Every element in Map m will be put into this new HashMap, in the order of m's iterator.

Parameters: m a Map whose key / value pairs will be put into the new HashMap. NOTE: key / value pairs are not cloned in this constructor.

Throws: NullPointerException if m is null

LinkedHashMap

public LinkedHashMap(int initialCapacity)
Construct a new insertion-ordered LinkedHashMap with a specific inital capacity and default load factor of 0.75.

Parameters: initialCapacity the initial capacity of this HashMap (>= 0)

Throws: IllegalArgumentException if (initialCapacity < 0)

LinkedHashMap

public LinkedHashMap(int initialCapacity, float loadFactor)
Construct a new insertion-orderd LinkedHashMap with a specific inital capacity and load factor.

Parameters: initialCapacity the initial capacity (>= 0) loadFactor the load factor (> 0, not NaN)

Throws: IllegalArgumentException if (initialCapacity < 0) || ! (loadFactor > 0.0)

LinkedHashMap

public LinkedHashMap(int initialCapacity, float loadFactor, boolean accessOrder)
Construct a new LinkedHashMap with a specific inital capacity, load factor, and ordering mode.

Parameters: initialCapacity the initial capacity (>=0) loadFactor the load factor (>0, not NaN) accessOrder true for access-order, false for insertion-order

Throws: IllegalArgumentException if (initialCapacity < 0) || ! (loadFactor > 0.0)

Method Detail

clear

public void clear()
Clears the Map so it has no keys.
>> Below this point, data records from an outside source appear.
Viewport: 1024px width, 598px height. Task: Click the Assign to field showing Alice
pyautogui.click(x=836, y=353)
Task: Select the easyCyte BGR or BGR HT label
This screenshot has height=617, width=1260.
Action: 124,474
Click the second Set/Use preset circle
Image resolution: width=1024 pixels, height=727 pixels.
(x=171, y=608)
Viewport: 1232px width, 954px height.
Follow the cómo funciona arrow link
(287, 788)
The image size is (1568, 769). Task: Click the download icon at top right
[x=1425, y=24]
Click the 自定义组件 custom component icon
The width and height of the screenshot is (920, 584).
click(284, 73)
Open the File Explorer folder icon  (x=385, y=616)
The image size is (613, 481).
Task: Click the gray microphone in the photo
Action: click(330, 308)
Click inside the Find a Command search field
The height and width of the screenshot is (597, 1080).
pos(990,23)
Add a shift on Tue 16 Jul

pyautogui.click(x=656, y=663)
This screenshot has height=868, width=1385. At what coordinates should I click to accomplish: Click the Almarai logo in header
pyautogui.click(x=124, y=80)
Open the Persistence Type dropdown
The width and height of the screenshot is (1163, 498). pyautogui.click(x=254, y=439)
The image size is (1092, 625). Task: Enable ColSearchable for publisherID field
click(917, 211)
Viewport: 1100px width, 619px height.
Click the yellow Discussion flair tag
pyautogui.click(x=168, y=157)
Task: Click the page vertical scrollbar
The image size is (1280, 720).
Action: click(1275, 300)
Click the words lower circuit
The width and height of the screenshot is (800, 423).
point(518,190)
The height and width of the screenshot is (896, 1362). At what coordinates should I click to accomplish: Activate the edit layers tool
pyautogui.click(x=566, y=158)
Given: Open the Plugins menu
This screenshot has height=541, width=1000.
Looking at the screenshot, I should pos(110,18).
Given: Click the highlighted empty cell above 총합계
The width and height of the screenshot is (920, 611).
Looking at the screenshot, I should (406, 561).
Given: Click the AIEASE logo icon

This is O(1).

containsValue

public boolean containsValue(Object value)
Returns true if this HashMap contains a value o, such that o.equals(value).

Parameters: value the value to search for in this HashMap

Returns: true if at least one key maps to the value

get

public V get(Object key)
Return the value in this Map associated with the supplied key, or null if the key maps to nothing. If this is an access-ordered Map and the key is found, this performs structural modification, moving the key to the newest end of the list. NOTE: Since the value could also be null, you must use containsKey to see if this key actually maps to something.

Parameters: key the key for which to fetch an associated value

Returns: what the key maps to, if present

See Also: LinkedHashMap LinkedHashMap

removeEldestEntry

protected boolean removeEldestEntry(Entry<K,V> eldest)
Returns true if this map should remove the eldest entry. This method is invoked by all calls to put and putAll which place a new entry in the map, providing the implementer an opportunity to remove the eldest entry any time a new one is added. This can be used to save memory usage of the hashtable, as well as emulating a cache, by deleting stale entries.

For example, to keep the Map limited to 100 entries, override as follows:

 private static final int MAX_ENTRIES = 100;
 protected boolean removeEldestEntry(Map.Entry eldest)
 {
   return size() > MAX_ENTRIES;
 }
 

Typically, this method does not modify the map, but just uses the return value as an indication to put whether to proceed. However, if you override it to modify the map, you must return false (indicating that put should leave the modified map alone), or you face unspecified behavior. Remember that in access-order mode, even calling get is a structural modification, but using the collections views (such as keySet) is not.

This method is called after the eldest entry has been inserted, so if put was called on a previously empty map, the eldest entry is the one you just put in! The default implementation just returns false, so that this map always behaves like a normal one with unbounded growth.

Parameters: eldest the eldest element which would be removed if this returns true. For an access-order map, this is the least recently accessed; for an insertion-order map, this is the earliest element inserted.